May CPI hits 4.2% as energy prices surge, all but closing the door on Fed rate relief this month
Inflation climbed sharply in May, pushing the Consumer Price Index to its highest annual reading in over a year and all but confirming that the Federal Reserve will hold rates steady at next week's meeting.
The Consumer Price Index for All Urban Consumers (CPI-U) rose 0.5% on a seasonally adjusted basis in May, according to data released Wednesday by the US Bureau of Labor Statistics (BLS). Over the past 12 months, the all-items index climbed 4.2%, up from 3.8% in April and the highest 12-month reading since April 2023. Energy prices drove the bulk of the monthly increase, accounting for more than 60% of the total gain.
The high inflation number met market expectations, which could be why 10-year Treasury yields were largely unmoved by the news. In the first 30 minutes after the news broke, the 10-year was unchanged at 4.528%. The news had likely been priced into Treasury yields before Wednesday’s announcement.

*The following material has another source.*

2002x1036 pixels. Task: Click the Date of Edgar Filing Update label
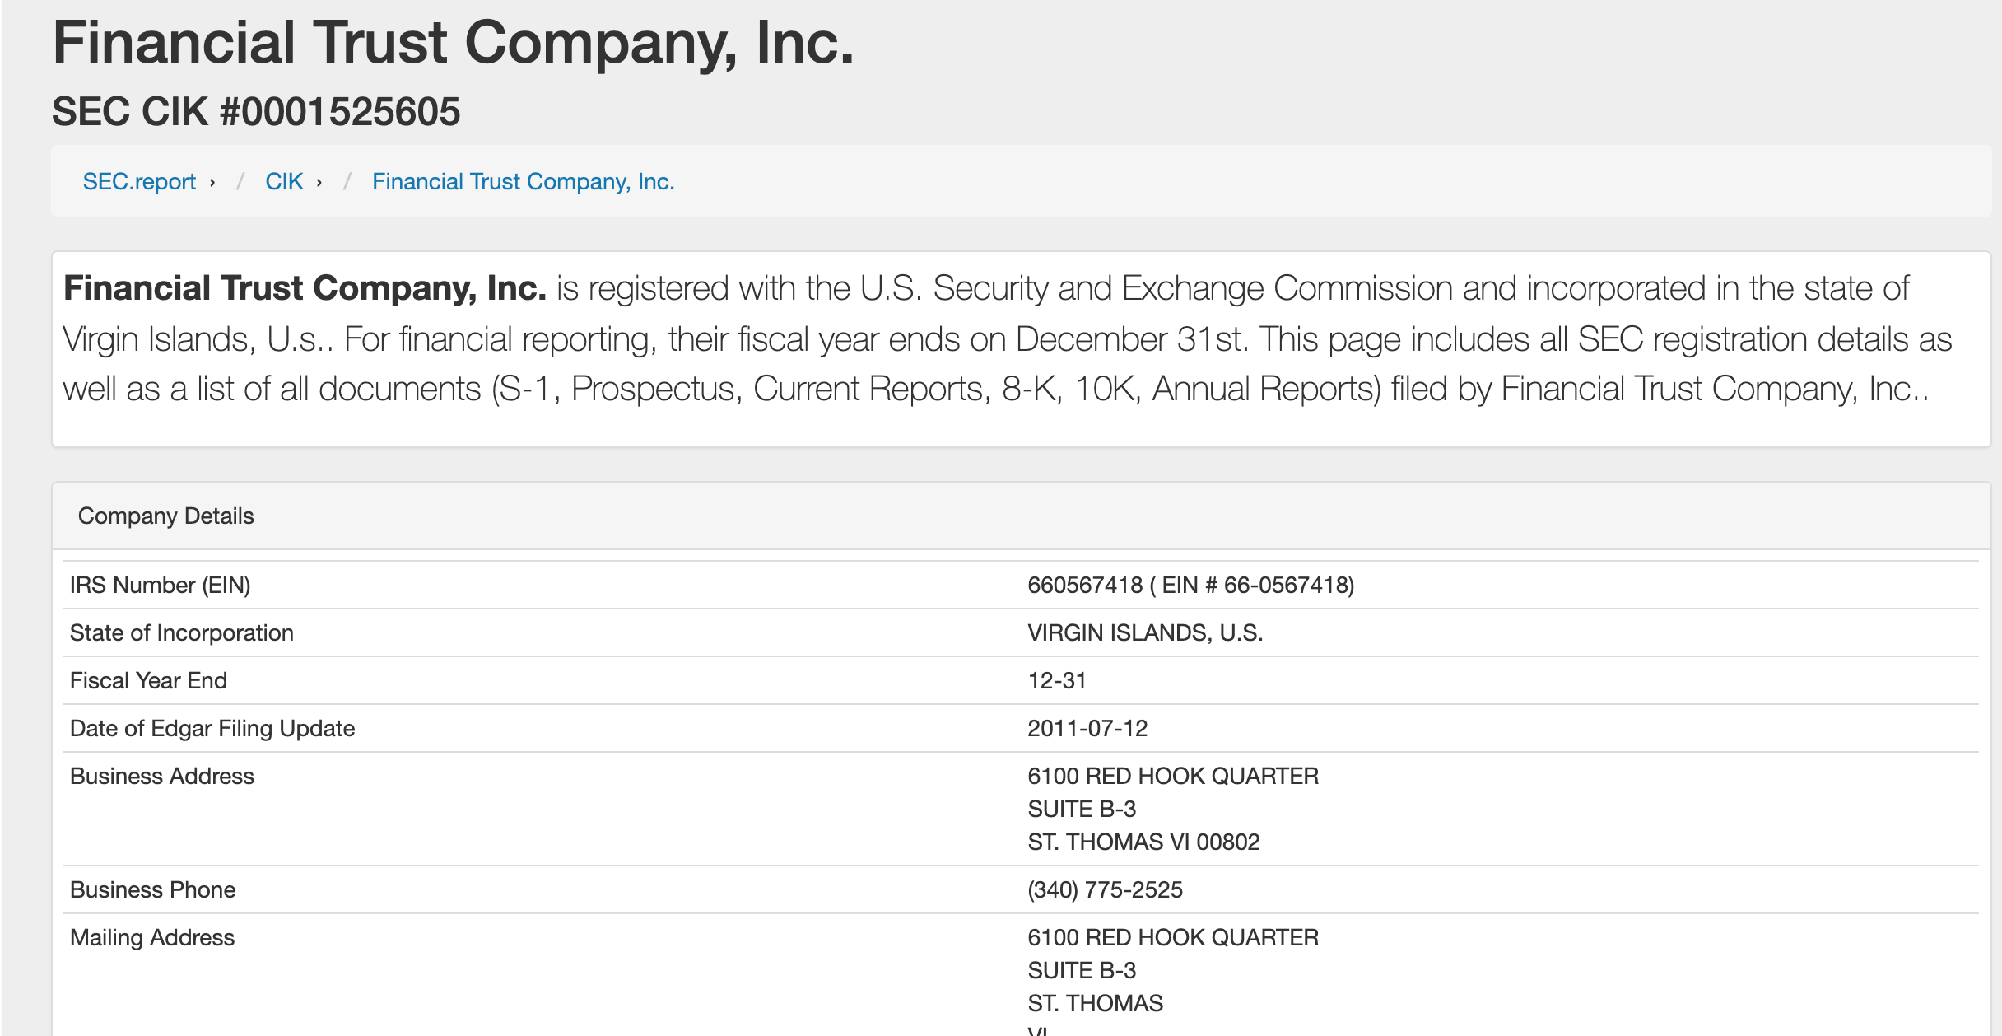[212, 728]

Now the market looks ahead to next week’s Federal Open Market Committee (FOMC) meeting for its first gathering under new Federal Reserve chair Kevin Warsh. A rate cut was already considered a long shot before Wednesday. This report does not help.
Note: Oct–Nov 2025 data unavailable due to government appropriations lapse. Core CPI May 2026 reflects BLS preliminary release (June 10, 2026).
Energy and shelter keep pressure on
Core inflation, which strips out food and energy, rose 0.2% in May and 2.9% over the past year. That is still running nearly a full percentage point above the Fed's 2% target. Food prices increased 0.2% for the month, with food away from home up 3.5% over the year.
The numbers follow a string of hotter-than-expected readings that have worn down expectations for rate relief throughout 2026. Selma Hepp, chief economist at Cotality, said the combination of geopolitical tensions and supply chain pressures is making the inflation problem harder to solve.
"The Fed has spent years parsing inflation data, but the bottom line remains straightforward: as long as inflation pressures persist — or reaccelerate — policy will stay restrictive," Hepp told Mortgage Professional America. "Recent data suggest that risk is rising again, particularly with ongoing geopolitical tensions, including the Iran conflict, keeping upward pressure on energy prices and inflation expectations.
Amir Nurani, broker-owner at Left Coast Leaders, said the energy picture explains why inflation is so stubborn.
"One of the worst things you can do to adversely impact inflation is adversely impacting the cost of energy that's used to move goods around the country and around the world," Nurani said. "That's exactly what's happened right now. And so when you do that, when oil costs more, it costs more to move your toilet paper, more to move your eggs, more to move your vehicles, everything costs more to transport."
What it means for brokers
The Fed has held rates steady at 3.50% to 3.75% since the start of 2026, pausing after three consecutive cuts to close out 2025. The April meeting ended with four dissents, and officials have said consistently that they need to see inflation cooling before they move again.
May's data does not give them that. The 12-month reading has now accelerated for two straight months, and energy prices show no sign of pulling back. Markets are already pricing in the shift. CME FedWatch shows just a 3.8% chance of a rate cut at next week's meeting, and traders are pricing in a rate hike as soon as December.
Hepp said the housing market is finding its footing, but the financing environment is not making it easy.
"Cotality's latest data point to a housing market that is stabilizing, albeit unevenly," Hepp said. "National home prices are up 0.3% year-over-year, and the breadth of declines across markets continues to narrow. However, the national average masks significant regional divergence. Markets in the West and parts of the Midwest — where job and income growth remain strong — are still seeing price resilience and even modest appreciation.
"The takeaway is that housing is finding its footing, but against a backdrop of stubbornly high financing costs that are unlikely to ease in the near term.”
Mike Fratantoni, SVP and chief economist at the Mortgage Bankers Association (MBA), said the inflation picture leaves the Fed with few options.
"While the job market is not showing broad-based strength, overall, there is surprising resilience," Fratantoni said. "Meanwhile, inflation is too high. MBA continues to anticipate that the Fed's next move will be a rate hike, and that means mortgage rates are unlikely to drop anytime soon."